Ist Scheitern revolutionär? Welches kritische Potential hat das Scheitern der 7. Berlin Biennale für das Verhältnis von Politik und Kunst? Carl Jaspers beschreibt in dem Buch „Was ist Philosophie“ von 1971 das Scheitern als „Grundsatz zum Werden des Seins“. Jedes Scheitern im Leben – sei es Krankheit, Verlust oder Schuld – begreift Jaspers als Grenzsituation, die dem Leben Antrieb verleiht. Grenzsituationen, in denen Neues geschaffen wird und Fortschritt entsteht. Das Scheitern der Berlin Biennale für das Publikum und die Kunstwelt war fulminant und löste Empörung aus. Dieses Scheitern war also möglicherweise der Beginn des Weges zum Werden des Seins der Kunst. So mancher Journalist nahm das Scheitern der Berlin Biennale zum Anlass, klarzustellen, was er von Kunst erwartet. Es wurde deutlich, wie wichtig gerade die Freiheit der Kunst für diese Zeit ist, in der nicht nur die Wirtschaft und die Politik zu scheitern scheinen. Ziele konnten definiert werden, neue Utopien und man klärte auch, was man vermeiden will in der Kunst. Möglicherweise hätte die Berlin Biennale auch ein Erfolg werden können, hätten die Kuratoren ihr Handeln nicht als messianisches Heilsversprechen an die Kunst formuliert, sondern voller Lust ins Leere gehandelt und von vorneherein ihr Scheitern geplant.

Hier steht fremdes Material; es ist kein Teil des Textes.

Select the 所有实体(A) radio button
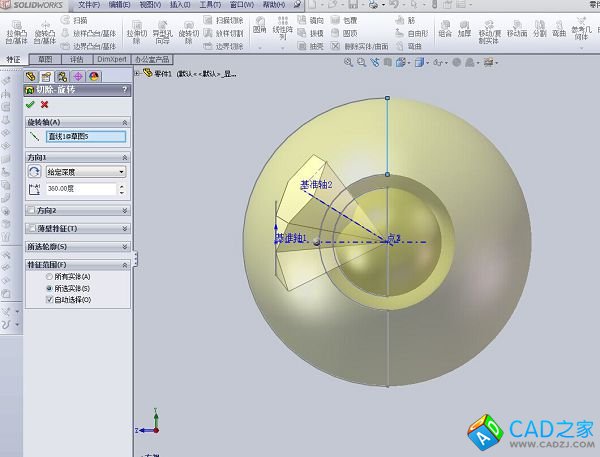Screen dimensions: 600x457 coord(50,276)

Das Patentrezept zur Befreiung des Menschen aus seiner selbst verschuldeten Unmündigkeit als „freier“, konsumierender demokratischer Bürger kann es nicht geben – und doch bietet die Kunst in ihrem reflexiven Verhältnis zum System Möglichkeiten der gedanklichen Unterbrechung und Neuformulierung. Der Freiheitsbegriff der Kunst wurde mit dieser Biennale wieder zur erstrebenswerten Vision.